The leaders of the Member States of the European Union agree that efforts should be made to reduce the energy dependence on Russia, but there is much disagreement about how to do this. Pro-sanctions countries, such as Poland or the Baltic states, believe that Russian energy supplies should be banned as soon as possible, even if this causes extreme damage to the EU. In contrast, sanction-critical countries, such as Hungary and southern Member States, are of the view that diversification, i.e. the build-up of possible substitute sources, should be worked on instead of the ban because it reduces dependence without causing significant damage to the EU economy.

A majority of Europeans agree with diversification

Across the European Union, there is majority support for diversification over sanctions. According to 59 percent of the adult population who responded, instead of eliminating supplies, other suppliers should be allowed to import energy, thereby forcing the Russian side to compete.

According to the results of the research, the percentage of those who call for the termination of Russian imports is much lower, 41 percent.

Hungary is the most pro-diversification, and ban is most strongly urged by the Poles

There are significant differences in the support for the two positions between Member States. Diversification is preferred over sanctions by the population of nineteen countries, and the position has reached at least a two-thirds majority in ten countries. The most pro-diversification Member State is Hungary, where 88 percent of respondents agree with the inclusion of new import partners. The issue divides Romania the most, where half of the respondents prefer one option or the other.
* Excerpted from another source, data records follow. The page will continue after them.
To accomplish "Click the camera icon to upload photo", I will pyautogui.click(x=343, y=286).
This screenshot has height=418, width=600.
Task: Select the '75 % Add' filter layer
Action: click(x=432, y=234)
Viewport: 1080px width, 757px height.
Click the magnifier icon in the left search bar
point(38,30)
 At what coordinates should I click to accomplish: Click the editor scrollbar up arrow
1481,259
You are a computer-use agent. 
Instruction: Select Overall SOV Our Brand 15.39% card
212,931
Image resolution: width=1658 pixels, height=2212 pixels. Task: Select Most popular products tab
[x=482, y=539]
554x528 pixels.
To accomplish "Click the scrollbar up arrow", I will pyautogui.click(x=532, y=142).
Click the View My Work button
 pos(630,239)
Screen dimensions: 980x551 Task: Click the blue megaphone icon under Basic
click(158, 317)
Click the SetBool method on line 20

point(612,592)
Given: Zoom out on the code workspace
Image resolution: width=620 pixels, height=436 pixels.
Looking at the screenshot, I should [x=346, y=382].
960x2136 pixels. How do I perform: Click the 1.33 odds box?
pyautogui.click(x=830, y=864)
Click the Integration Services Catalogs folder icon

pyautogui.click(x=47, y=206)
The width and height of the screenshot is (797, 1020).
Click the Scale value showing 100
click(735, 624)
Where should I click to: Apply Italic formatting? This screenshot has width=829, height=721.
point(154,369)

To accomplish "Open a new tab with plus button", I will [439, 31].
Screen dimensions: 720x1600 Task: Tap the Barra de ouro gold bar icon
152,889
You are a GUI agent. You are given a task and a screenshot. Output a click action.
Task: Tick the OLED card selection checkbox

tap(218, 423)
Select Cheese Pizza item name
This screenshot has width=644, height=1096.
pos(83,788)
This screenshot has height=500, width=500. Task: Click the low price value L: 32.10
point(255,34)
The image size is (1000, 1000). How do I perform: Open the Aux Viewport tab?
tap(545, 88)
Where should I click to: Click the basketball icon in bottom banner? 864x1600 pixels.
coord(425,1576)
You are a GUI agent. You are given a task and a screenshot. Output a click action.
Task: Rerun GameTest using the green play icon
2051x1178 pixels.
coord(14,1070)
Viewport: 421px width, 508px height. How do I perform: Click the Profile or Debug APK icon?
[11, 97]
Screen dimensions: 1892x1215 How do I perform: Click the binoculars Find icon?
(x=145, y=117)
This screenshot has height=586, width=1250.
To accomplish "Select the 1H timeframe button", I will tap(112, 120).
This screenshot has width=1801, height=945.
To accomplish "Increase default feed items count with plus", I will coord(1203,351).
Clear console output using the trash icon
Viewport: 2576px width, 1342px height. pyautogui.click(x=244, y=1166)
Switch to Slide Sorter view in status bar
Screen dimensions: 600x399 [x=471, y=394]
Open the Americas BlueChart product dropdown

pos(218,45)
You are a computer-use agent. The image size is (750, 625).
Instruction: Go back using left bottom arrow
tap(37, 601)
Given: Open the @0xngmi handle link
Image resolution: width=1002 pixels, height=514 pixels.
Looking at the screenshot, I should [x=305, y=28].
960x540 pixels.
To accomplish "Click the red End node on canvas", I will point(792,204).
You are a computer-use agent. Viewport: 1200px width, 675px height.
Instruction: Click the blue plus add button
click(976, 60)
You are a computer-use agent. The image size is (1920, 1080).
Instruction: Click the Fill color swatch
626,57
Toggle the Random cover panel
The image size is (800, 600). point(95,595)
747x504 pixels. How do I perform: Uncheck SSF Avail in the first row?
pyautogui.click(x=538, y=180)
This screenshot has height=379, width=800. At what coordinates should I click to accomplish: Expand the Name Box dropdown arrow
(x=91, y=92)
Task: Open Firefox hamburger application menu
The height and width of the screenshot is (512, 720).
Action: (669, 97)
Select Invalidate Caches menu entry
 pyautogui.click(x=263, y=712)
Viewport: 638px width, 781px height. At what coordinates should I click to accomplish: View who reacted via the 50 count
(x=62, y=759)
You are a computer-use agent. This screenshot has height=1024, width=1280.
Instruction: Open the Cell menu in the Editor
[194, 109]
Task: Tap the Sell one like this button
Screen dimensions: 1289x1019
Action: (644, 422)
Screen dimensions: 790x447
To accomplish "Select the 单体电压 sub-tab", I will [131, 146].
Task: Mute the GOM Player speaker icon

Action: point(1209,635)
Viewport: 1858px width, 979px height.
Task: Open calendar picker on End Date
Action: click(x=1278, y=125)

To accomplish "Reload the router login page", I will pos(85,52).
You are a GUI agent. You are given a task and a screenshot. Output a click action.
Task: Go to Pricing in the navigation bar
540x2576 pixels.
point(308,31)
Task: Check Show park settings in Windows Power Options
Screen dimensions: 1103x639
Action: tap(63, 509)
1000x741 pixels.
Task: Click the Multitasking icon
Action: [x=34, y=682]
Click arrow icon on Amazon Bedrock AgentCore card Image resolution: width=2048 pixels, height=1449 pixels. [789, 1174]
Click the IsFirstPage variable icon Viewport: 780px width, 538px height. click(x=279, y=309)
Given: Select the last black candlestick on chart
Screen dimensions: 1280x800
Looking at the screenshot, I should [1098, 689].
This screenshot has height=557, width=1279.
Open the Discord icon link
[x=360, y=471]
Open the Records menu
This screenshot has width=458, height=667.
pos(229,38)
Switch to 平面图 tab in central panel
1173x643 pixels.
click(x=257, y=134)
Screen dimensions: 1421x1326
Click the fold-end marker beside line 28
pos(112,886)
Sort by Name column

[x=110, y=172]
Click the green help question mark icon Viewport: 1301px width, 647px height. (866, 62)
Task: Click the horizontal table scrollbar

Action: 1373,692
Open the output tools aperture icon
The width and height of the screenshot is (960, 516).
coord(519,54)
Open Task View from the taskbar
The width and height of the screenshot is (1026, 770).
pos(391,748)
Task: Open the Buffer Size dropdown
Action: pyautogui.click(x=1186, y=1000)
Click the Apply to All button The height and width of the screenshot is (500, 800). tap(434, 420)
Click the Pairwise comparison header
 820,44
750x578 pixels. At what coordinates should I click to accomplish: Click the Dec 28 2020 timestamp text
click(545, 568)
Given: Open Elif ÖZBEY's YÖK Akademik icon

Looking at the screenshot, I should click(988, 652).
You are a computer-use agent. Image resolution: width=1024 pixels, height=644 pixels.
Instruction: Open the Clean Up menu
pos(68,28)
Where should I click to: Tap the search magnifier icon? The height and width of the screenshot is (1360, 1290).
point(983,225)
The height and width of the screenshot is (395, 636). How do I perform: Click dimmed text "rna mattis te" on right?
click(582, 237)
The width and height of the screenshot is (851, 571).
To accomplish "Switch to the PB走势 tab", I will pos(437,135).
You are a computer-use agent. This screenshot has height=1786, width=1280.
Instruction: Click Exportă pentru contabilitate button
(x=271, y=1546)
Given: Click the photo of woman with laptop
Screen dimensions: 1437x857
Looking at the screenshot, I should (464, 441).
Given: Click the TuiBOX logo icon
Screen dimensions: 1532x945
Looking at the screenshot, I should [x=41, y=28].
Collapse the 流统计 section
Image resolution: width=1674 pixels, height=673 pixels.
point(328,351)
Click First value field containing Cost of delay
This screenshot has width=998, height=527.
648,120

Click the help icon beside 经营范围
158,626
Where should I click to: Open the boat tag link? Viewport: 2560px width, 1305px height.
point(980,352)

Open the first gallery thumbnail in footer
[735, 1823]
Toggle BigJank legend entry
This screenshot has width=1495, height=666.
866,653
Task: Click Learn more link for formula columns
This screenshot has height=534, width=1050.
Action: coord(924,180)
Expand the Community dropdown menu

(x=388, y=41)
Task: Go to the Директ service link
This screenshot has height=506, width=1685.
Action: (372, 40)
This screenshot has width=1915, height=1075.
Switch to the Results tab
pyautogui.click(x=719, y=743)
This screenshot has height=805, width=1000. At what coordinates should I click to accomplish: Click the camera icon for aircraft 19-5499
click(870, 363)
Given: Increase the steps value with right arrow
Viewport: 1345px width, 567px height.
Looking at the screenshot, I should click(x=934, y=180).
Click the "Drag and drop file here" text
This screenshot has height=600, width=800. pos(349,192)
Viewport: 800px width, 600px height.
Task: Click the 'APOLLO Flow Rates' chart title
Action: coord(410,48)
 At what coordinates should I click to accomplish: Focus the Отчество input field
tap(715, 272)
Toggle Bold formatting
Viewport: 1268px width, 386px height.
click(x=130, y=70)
The ban on Russian energy supplies is preferred by the population of seven countries to the establishment of new trade relations: support for sanctions is the highest in Poland, 62 percent. It should be noted, however, that some of the countries supporting the ban have either already purchased small volumes of energy from Russia or have dismantled their Russian trade relations since the beginning of the war, thus, the responses may have been influenced by the intention to confirm the previous political decision.

• The Project Europe Research

In the first half of 2016, the Századvég Foundation conducted a public opinion poll survey covering all 28 European Union Member States, with the aim to analyse the opinions of EU citizens regarding the issues that most affect the future of the EU. In a unique way, Project 28 conducted the widest possible survey of 1,000, that is a total of 28,000 randomly selected adults in each country. Gaining an understanding of society’s sense of prosperity and mapping the population’s attitudes towards the performance of the European Union, the migration crisis and the increasing terrorism were among the most important goals of the analysis. Following the surveys in 2017, 2018 and 2019, on behalf of the government, the Századvég Foundation has been conducting the research under the name of Project Europe since 2020, which continued to reflect on the topics that most dominated the European political and social discourse.

In 2022, the aim of the survey is again to map the population’s attitude towards the most important public issues affecting our continent. In addition to society’s sense of prosperity, the performance of the European Union, the coronavirus pandemic, climate change, and the perception of the migration crisis, in line with the latest challenges affecting Europe, the dominant theme of this year’s poll has been the Russian-Ukrainian war, the energy crisis, energy supply, and family policy. In addition to the European Union Member States, the 2022 research covered the United Kingdom, Norway, Switzerland, Moldova, Albania, Kosovo, North Macedonia, Montenegro, Serbia, Turkey, and Bosnia and Herzegovina, and surveyed a total of 38,000 randomly selected adults using the CATI method between 13 October and 7 December.